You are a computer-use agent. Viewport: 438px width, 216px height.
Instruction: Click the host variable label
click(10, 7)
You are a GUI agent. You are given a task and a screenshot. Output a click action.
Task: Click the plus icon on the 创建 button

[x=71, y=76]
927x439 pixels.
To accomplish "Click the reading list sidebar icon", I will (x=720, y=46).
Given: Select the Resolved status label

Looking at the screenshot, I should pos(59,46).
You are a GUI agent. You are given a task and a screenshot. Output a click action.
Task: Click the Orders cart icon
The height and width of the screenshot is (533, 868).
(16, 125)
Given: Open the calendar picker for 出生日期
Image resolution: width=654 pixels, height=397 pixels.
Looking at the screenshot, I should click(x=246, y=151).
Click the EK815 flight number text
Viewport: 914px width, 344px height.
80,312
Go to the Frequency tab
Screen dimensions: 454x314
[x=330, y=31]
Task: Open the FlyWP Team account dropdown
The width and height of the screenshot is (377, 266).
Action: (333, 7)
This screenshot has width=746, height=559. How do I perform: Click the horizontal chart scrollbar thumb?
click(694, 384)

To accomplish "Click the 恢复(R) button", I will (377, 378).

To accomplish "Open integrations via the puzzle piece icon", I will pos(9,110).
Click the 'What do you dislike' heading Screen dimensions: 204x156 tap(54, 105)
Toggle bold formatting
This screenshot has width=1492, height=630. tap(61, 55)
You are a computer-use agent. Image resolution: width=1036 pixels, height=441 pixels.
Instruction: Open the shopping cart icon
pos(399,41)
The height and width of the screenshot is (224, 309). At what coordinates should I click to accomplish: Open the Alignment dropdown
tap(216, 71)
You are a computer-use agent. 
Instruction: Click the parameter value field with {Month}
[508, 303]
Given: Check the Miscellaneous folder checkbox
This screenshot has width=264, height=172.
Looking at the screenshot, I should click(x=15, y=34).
--- --- ---
O pedido
Localize nos registros acima cada linha em que aparece a palavra "Image" e copie essas linhas.

Resposta do exercício
Image resolution: width=654 pixels, height=397 pixels.
You are a computer-use agent. Image resolution: width=1036 pixels, height=441 pixels.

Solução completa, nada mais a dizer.